> İnceleme Metni:
"""
ÇEVRE - 03 Ekim 2017 Salı 16:26

Akaryakıt dağıtım şirketine tepkiler sürüyor

A
A
A
Akaryakıt dağıtım şirketine tepkiler sürüyor

Antalya’nın Alanya ve Gazipaşa ilçelerinde dolum ve depolama tesisi olan bir akaryakıt dağıtım şirketinin kapasitesini yükseltmek istemesine bir tepki de MHP Alanya İlçe Teşkilatı’ndan geldi.

Antalya’nın Alanya ve Gazipaşa ilçelerinde dolum ve depolama tesisi olan bir akaryakıt dağıtım şirketinin kapasitesini yükseltmek istemesine bir tepki de MHP Alanya İlçe Teşkilatı’ndan geldi. MHP Alanya İlçe Başkanı Mustafa Türkdoğan, "Bölgemize hiçbir yararı olmayan bu tesisin daha da büyütülmemesi için Alanya halkımız ile birlikte sonuna kadar mücadele edeceğiz" dedi.


Mevcut kapasitesini yükseltmek isteyen Aytemiz Akaryakıt Dağıtım AŞ.’nin "Yanasma Dolfeni Tesisinin Kapasite" projesiyle ilgili geçtiğimiz 29 Eylül ayında Çevresel Etki Değerlendirme (ÇED) toplantısı yapılmıştı. ÇED raporunun katılımcılara gösterildiği toplantıda, çevre halkı ve mahalle muhtarları, tesisin büyümesinin turizme, tarıma ve caretta caretta türü deniz kaplumbağalarının yuvalama ve yumurtlama alanını etkileyeceğinden projeye tepki göstermişti.


MHP Alanya İlçe Teşkilatı da, tesisin önünde toplanarak kapasitenin büyümesinin ciddi zararlar vereceğini belirtip duruma tepki gösterdi.
"""
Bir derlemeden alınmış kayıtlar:
"""
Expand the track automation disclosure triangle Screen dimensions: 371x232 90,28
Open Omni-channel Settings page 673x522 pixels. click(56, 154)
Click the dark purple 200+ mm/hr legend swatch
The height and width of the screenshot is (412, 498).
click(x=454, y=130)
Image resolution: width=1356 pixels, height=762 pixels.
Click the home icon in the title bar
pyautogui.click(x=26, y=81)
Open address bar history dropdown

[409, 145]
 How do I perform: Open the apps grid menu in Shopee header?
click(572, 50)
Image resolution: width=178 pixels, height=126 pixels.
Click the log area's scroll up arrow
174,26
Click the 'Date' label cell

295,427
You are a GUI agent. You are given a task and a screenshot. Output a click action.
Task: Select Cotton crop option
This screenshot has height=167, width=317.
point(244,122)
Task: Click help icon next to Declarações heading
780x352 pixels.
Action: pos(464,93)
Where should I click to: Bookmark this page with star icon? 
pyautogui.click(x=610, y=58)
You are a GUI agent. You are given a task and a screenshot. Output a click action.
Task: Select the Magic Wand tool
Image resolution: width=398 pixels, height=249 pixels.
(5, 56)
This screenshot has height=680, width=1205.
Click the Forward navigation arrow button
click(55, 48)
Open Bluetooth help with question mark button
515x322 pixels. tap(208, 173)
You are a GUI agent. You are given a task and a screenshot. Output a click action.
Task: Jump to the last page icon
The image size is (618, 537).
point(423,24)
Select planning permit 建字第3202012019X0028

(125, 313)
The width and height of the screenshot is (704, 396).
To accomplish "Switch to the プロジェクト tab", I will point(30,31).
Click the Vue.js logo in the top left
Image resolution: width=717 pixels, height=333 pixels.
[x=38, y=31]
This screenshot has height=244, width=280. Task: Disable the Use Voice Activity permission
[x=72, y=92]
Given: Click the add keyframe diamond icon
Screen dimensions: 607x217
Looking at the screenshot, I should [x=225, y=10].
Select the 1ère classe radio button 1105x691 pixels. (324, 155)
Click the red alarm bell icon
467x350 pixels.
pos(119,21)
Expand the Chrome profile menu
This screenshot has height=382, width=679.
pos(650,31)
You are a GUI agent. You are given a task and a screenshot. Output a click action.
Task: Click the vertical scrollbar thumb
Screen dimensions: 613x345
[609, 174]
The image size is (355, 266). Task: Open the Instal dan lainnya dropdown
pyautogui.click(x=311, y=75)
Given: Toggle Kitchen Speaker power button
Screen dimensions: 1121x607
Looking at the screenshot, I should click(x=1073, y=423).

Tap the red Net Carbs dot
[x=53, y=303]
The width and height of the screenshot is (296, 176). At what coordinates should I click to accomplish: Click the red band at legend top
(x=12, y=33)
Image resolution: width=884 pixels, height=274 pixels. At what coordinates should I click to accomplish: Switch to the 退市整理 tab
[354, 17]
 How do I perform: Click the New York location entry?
"""
> Bilgilere Dayanarak:
a – Haber metnine göre MHP Alanya İlçe Başkanı kimdir?
b – Haber metninden "Mevcut kapasitesini yükseltmek" sözleriyle başlayıp "duruma tepki gösterdi." sözlerine kadar uzanan bölümü aynen alıntılayınız.
c – Aşağıdaki ifadelerin haber metniyle uyuşup uyuşmadığını belirtiniz. Her biri için "Evet" ya da "Hayır" yazınız ve kararı belirleyen sözleri metinden aynen aktarınız.
(i) Şirketin dolum ve depolama tesisleri Alanya ve Gazipaşa ilçelerinde bulunmaktadır.
(ii) ÇED toplantısında mahalle muhtarları projeye destek vermiştir.
(iii) MHP Alanya İlçe Teşkilatı tepkisini tesisin önünde toplanarak göstermiştir.
Kayıtlar farklı bir kaynaktan alınmıştır.

> Sırasıyla Çözümler:
a – Mustafa Türkdoğan

b –
Mevcut kapasitesini yükseltmek isteyen Aytemiz Akaryakıt Dağıtım AŞ.’nin "Yanasma Dolfeni Tesisinin Kapasite" projesiyle ilgili geçtiğimiz 29 Eylül ayında Çevresel Etki Değerlendirme (ÇED) toplantısı yapılmıştı. ÇED raporunun katılımcılara gösterildiği toplantıda, çevre halkı ve mahalle muhtarları, tesisin büyümesinin turizme, tarıma ve caretta caretta türü deniz kaplumbağalarının yuvalama ve yumurtlama alanını etkileyeceğinden projeye tepki göstermişti.


MHP Alanya İlçe Teşkilatı da, tesisin önünde toplanarak kapasitenin büyümesinin ciddi zararlar vereceğini belirtip duruma tepki gösterdi.

c –
(i) Evet: "Alanya ve Gazipaşa ilçelerinde dolum ve depolama tesisi olan"
(ii) Hayır: "çevre halkı ve mahalle muhtarları, tesisin büyümesinin turizme, tarıma ve caretta caretta türü deniz kaplumbağalarının yuvalama ve yumurtlama alanını etkileyeceğinden projeye tepki göstermişti"
(iii) Evet: "MHP Alanya İlçe Teşkilatı da, tesisin önünde toplanarak"